» Challenge: Reproduce the listing with every "screenshot" changed to "screen capture" and all else unchanged. Leave the pictures out.
* * *
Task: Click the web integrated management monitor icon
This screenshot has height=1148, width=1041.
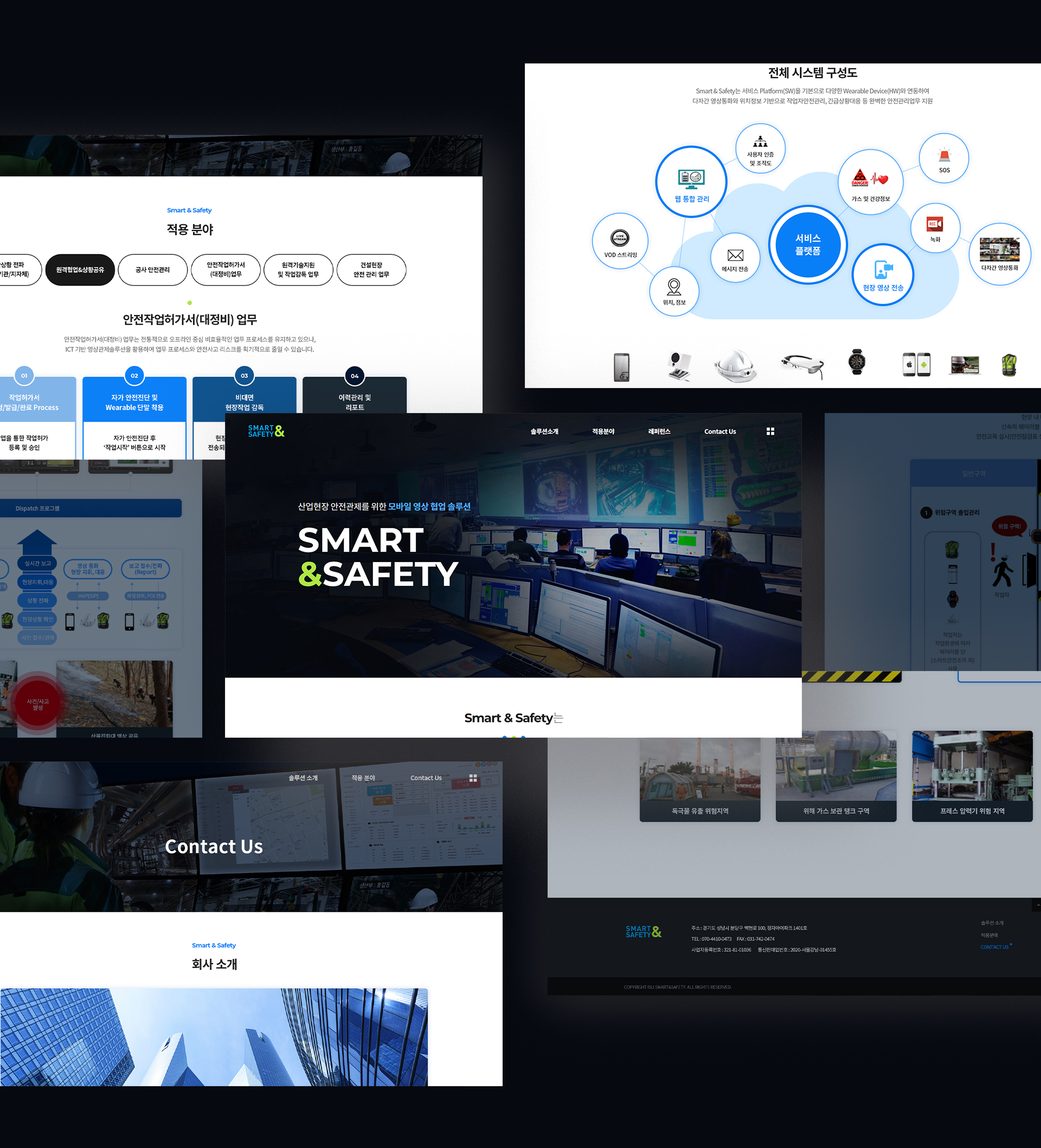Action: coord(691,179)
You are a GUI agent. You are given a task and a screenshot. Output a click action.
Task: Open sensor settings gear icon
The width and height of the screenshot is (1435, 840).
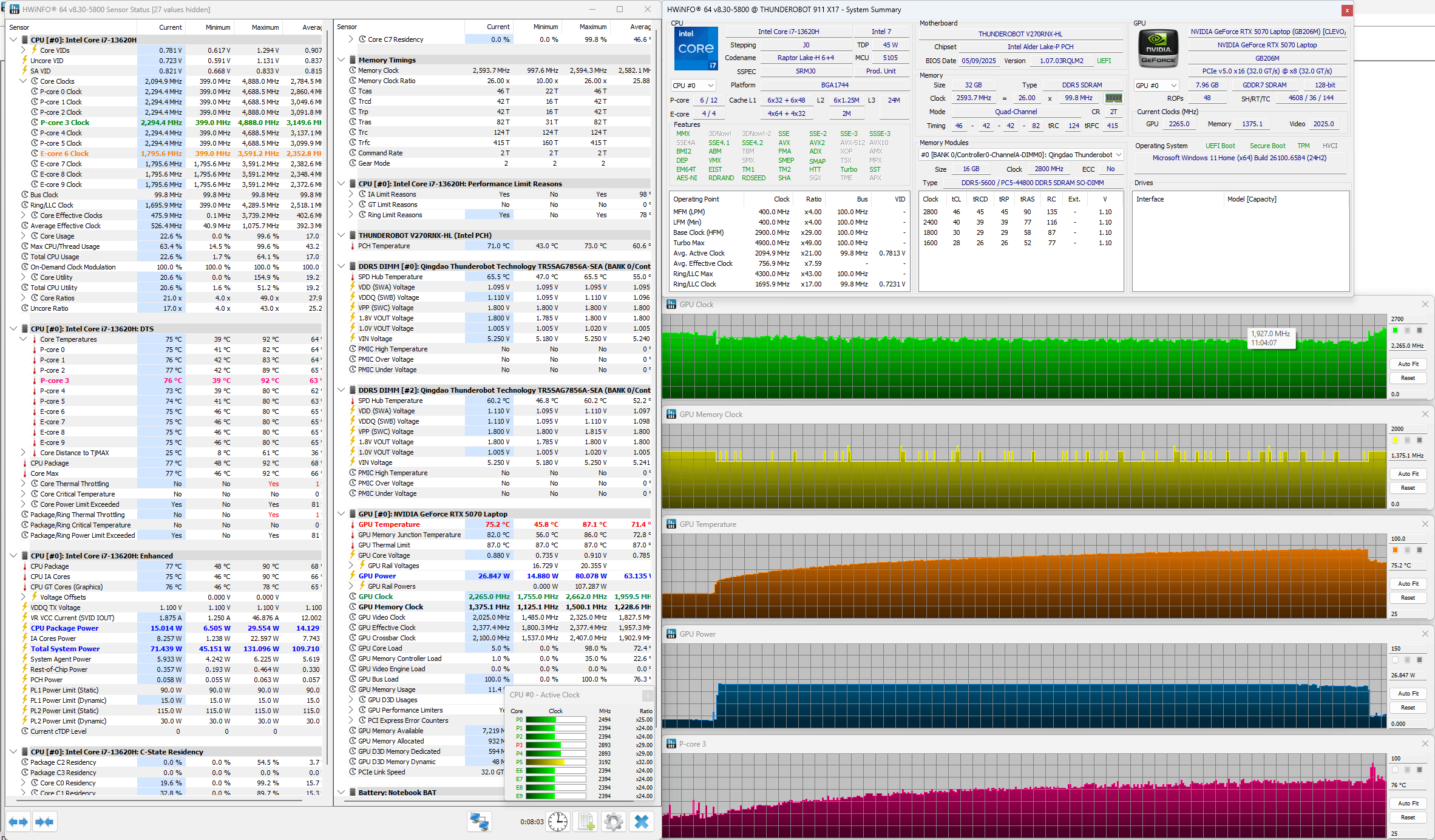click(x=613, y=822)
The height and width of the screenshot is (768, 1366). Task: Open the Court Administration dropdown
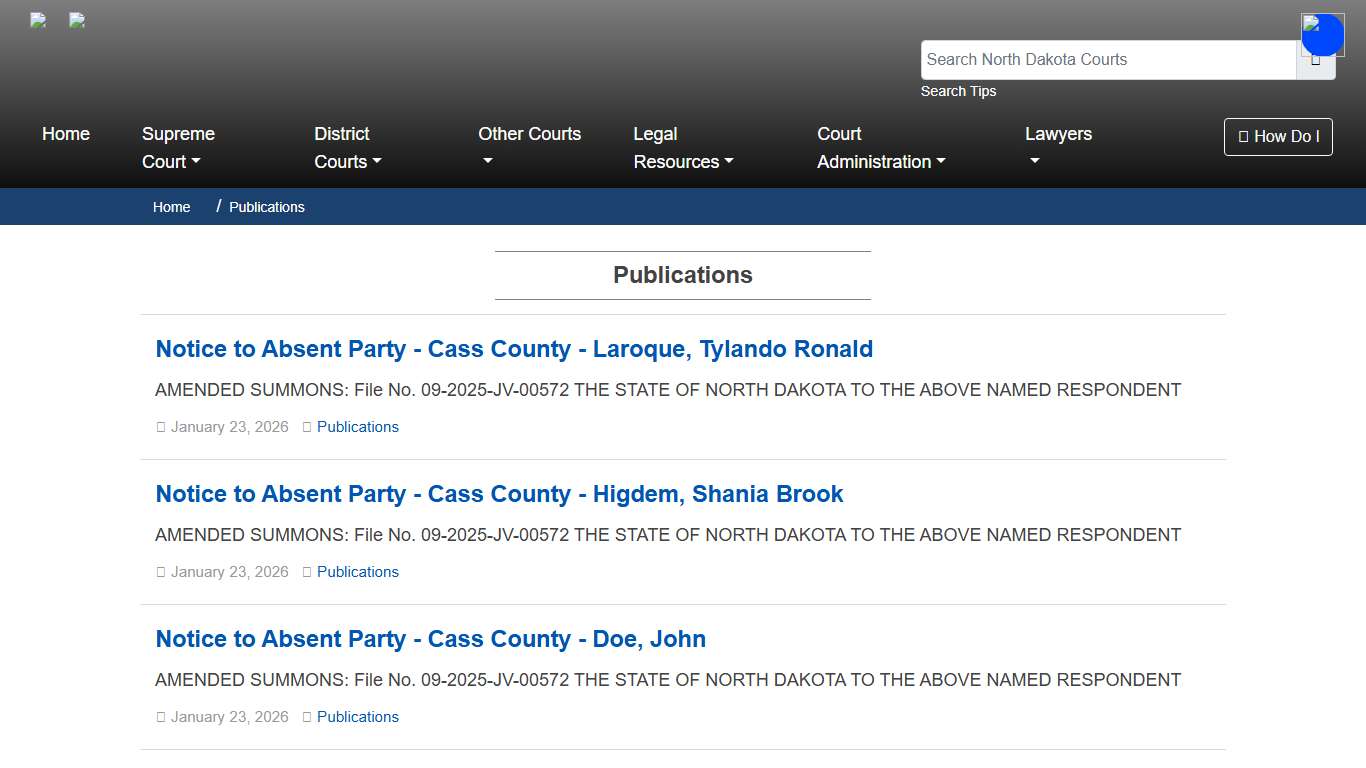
* * *
» Finished exercise:
Task: Click the web integrated management monitor icon
This screen capture has height=1148, width=1041.
Action: coord(691,179)
You are a GUI agent. You are given a task and a screen capture. Output a click action.
Task: Open sensor settings gear icon
The width and height of the screen capture is (1435, 840).
click(x=613, y=822)
The height and width of the screen capture is (768, 1366). Task: Open the Court Administration dropdown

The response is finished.